Apparently it's not just unwary individuals that fall victim to online scammers. Even large corporations, it seems, can get suckered into parting with their money by devious phishers.
Case in point: Eden Prairie, MN.-based grocery chain Supervalu, which earlier this year got conned into depositing more than $10 million into two fraudulent bank accounts before recognizing the ruse. Details of the case are contained in court documents filed in connection with two forfeiture cases stemming from the incident.
According to federal court filings in the U.S. District Court for the District of Idaho, the fraudulent activity took place in late February and early March this year. In the court filings, Stephen Kilgroff, Supervalu's vice president of legal affairs, said that on February 26 and 28 the company received two separate e-mails, one purporting to be from an employee at American Greetings Corp. and the second from an employee at Frito-Lay, both company-approved vendors.
Both e-mails told Supervalu to send future payments for each vendor to new bank account numbers. In the case of the e-mail that purported to be from American Greetings Corp., Supervalu was advised to send payments to an HSBC account in Miami. The other e-mail advised Supervalu to send Frito-Lay payments to an account at First Security Bank in Rogers, Arkansas.
Between Feb 28 and March 3, Supervalu deposited just over $6.5 million via multiple wire-transfers to the HSBC account, thinking that it was sending the money to American Greetings Corp. Similarly, on March 2 it made eight separate wire-transfers to the bank in Arkansas, depositing a total of $3.6 million to an account it thought belonged to Frito-Lay.
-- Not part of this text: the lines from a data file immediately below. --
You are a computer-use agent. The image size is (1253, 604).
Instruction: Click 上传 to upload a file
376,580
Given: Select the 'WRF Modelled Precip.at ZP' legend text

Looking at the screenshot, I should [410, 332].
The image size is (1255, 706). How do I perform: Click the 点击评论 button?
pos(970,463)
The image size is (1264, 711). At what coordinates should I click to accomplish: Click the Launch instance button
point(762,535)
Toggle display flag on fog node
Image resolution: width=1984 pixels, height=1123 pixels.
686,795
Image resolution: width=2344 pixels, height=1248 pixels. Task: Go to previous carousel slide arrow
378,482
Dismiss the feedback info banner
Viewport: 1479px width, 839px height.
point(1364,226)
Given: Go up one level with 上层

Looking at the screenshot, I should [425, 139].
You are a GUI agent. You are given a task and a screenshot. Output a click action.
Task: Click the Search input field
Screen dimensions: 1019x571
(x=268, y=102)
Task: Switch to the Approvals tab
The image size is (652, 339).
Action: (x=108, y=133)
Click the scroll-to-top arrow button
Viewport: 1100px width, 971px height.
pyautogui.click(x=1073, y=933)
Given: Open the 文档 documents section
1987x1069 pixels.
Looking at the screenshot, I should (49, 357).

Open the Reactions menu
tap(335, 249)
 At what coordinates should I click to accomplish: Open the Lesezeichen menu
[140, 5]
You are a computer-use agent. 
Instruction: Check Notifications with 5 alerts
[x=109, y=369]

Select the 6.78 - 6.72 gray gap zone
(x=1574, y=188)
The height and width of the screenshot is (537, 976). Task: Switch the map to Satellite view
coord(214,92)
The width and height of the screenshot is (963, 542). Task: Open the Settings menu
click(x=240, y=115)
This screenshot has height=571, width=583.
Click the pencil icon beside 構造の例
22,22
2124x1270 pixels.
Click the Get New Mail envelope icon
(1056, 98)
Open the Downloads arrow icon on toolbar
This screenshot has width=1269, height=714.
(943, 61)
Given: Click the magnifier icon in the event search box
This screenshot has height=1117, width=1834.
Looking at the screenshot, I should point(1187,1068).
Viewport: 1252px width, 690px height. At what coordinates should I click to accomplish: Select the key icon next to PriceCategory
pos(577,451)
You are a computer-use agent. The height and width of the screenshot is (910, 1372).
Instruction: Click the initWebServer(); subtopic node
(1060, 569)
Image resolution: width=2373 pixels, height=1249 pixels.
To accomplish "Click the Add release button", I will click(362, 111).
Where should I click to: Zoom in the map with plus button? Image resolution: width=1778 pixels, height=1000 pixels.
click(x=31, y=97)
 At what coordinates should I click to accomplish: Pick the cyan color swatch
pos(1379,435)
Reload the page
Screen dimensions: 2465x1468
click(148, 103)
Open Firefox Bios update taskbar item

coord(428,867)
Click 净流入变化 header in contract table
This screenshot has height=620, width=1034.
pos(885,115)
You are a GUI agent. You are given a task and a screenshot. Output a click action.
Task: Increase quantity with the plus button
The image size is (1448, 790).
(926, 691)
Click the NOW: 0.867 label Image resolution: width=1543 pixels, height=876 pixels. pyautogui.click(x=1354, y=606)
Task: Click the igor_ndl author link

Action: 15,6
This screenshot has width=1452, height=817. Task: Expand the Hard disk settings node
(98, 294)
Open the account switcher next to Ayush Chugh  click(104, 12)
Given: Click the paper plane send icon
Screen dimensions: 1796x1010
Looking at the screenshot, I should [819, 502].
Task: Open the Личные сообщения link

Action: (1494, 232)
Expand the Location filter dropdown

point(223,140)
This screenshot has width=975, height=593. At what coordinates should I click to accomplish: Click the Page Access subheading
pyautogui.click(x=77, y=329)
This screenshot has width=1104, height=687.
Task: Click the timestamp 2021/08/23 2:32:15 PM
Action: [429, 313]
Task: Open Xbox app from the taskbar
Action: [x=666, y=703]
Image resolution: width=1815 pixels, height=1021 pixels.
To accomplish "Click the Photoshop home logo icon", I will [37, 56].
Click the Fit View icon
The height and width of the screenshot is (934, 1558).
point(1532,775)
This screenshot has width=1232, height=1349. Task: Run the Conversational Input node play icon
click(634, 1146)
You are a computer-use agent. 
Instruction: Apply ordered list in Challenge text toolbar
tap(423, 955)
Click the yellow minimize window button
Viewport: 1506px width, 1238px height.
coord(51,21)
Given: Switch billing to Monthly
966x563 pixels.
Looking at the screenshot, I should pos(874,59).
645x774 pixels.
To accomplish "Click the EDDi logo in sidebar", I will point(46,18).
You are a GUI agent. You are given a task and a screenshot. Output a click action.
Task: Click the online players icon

In addition to the $6.5 million deposited by Supervalu into the HSBC account, an additional amount of $500,000 had been deposited into the same account by a second company, identified as "ROHM" on court documents. No information has been available concerning the second company, and it is not a party to subsequent litigation.
Around March 6, according to the filings made by Kilgroff, Supervalu discovered that it had been "induced" into making the transfers to the bogus accounts. Following the discovery of the fraud, Supervalu quickly notified the appropriate law enforcement authorities, who managed to recover nearly all of the money before it could be withdrawn from the accounts.
The recovered money is now being claimed by Frito-Lay, American Greetings and Supervalu. In making the claim to the recovered money, Frito-Lay said that it believes the money belongs to Supervalu and said supported that company's claim to ownership of the misdirected funds.
"However to the extent there is any determination that the ownership of these funds changed from Albertsons/Supervalu [the Albertsons grocery chain was recently acquired by Supervalu] to Frito-Lay (as a result of the attempted transfer, the misdirection, or any other development) Frito-Lay makes this claim to these funds in the alternative and subject to any claim of ownership by Albertsons/Supervalu" the company said in an affidavit.
A federal judge is expected to rule sometime in November on which firm should receive the recovered funds.
A spokeswoman from Supervalu responded via e-mail to a request for comment. "As indicated by the forfeiture complaint filed by the U.S. Attorney's Office in Boise, Supervalu was the target of attempted financial fraud," spokeswoman Haley Meyer said. "Due to our internal controls and processes, we were able to quickly discover and report this to the FBI. As a result of the quick work of the Boise FBI Office and the U.S. Attorney, any funds lost are minimal."